Queens Pol: Let’s Stop ‘Incentivizing’ Unsafe Parking By Delivery Companies
CM Costa Constantinides's bill would eliminate a city program that lets big companies avoid parking fines.
Rogue delivery companies would no longer be able to avoid millions of dollars in parking tickets under a proposed City Council bill that would end a controversial program that allows the firms to get automatic reductions in fines.
Queens Council Member Costa Constantinides said on Tuesday that his bill would completely eliminate the Department of Finance’s Stipulated Fine Program, which was created 15 years ago under Mayor Bloomberg to give FedEx, UPS, Fresh Direct and other large companies reduced parking fines in exchange for not fighting the tickets in court.
As a result, delivery companies illegally park with near impunity, dinged only for minor fees that are a tiny part of the normal cost of doing business.
“This legislation is in the spirit of Vision Zero,” Constantinides said, citing a litany of complaints made by cyclists and pedestrians every day, some using the hashtag #loadingloser on Twitter: “trucks parked in bike lanes, trucks parked in crosswalks, double-parked trucks everywhere.”
“We’ve all seen it: a UPS or FedEx truck with 10 tickets on it, all meaningless and not worth the paper it’s printed on,” added the bill’s co-sponsor Antonio Reynoso (D-Bushwick). “Those fines mean nothing to them. But those trucks are putting everyone in danger, as vehicle veer into traffic to get around these trucks and our bike lanes become the pseudo loading dock for UPS and FedEx. This is incentivizing criminal behavior in the name of commerce. Why are we encouraging these companies to do this?”
The call to end the program comes as the city is already trying to reform it. Earlier this year, the Department of Finance said it would increase the agreed-upon fines — which currently reduce a double-parking ticket, for example, from $115 to $0, one of 19 fines that are reduced to zero.
The Department of Finance’s initial proposal would have raised many fines, but the agency went back to the drawing board after the industry complained that the increases were too high, as Streetsblog reported.

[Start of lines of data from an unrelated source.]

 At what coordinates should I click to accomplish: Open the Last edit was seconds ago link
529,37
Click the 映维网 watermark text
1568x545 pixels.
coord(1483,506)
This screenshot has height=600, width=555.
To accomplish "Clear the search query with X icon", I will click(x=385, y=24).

The final version of the reform does increase some fines, but still offers large discounts.
An agency spokesperson did not get back to Streetsblog on Tuesday, but told the Daily News that the program was working because the fees are pegged to what companies would likely end up paying overall if they fought every ticket. Delivery firms would win many such court battles because city law allows for double-parking and other violations if a driver is making an “expeditious” delivery.

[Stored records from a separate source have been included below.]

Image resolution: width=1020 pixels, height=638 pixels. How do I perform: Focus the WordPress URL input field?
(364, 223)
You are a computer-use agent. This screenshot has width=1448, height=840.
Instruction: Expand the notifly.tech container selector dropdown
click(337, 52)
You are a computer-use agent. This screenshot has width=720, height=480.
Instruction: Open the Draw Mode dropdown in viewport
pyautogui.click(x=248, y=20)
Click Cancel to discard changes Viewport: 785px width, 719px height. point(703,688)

“If the program did not exist, companies would contest their parking tickets individually and would end up paying roughly the same amount,” said Finance spokeswoman Aziza Taylor. “Whether businesses pay the parking tickets they accrue in bulk or individually is not going to change their behavior.”

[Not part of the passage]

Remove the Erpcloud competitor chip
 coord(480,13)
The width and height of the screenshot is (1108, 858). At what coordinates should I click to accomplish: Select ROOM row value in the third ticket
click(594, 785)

Advocates said changing the companies’ behavior is exactly the point.
“The Stipulated Fine Program is rotten,” said Paul Steely White, outgoing head of Transportation Alternatives. “It gives the worst offenders a multi-million-dollar discount on their parking offenses. And this is not harmless parking offenses. These are trucks parked in crosswalks, in bike lanes, on the sidewalk and in front of fire hydrants. Yet the city is institutionalizing this practice. This has to end. There is a human cost.”
It’s also a fairness issue, added one delivery company lobbyist who supports ending the program.
“Before this Bloomberg-era program was in effect, companies had to handle their parking tickets just like every other citizen in New York City — by having a hearing and pleading their case,” said Nicole Epstein of Gotham government relations, which represents a small trucking company that does not participate in the program. “If everyday people don’t get a break on their parking tickets, multi-million-dollar companies shouldn’t either. … If the city wants to be serious about vision zero, the program must be completely terminated due to congestion and blatant safety issues due to the program.”
Constantinides’s bill would also require all deliveries to city buildings to be done at night or in the early morning to reduce congestion. He also said the bill had a global warming imperative.
“Twenty-five percent of our emissions come from the transportation sector,” he added. “Idling traffic is a huge part of that. To encourage bicycling by keeping our bike lanes clear, we are not only making our city safer, but cleaner.”
Neither FedEx nor UPS responded to a Streetsblog request for comment. Fresh Direct has not returned repeated calls.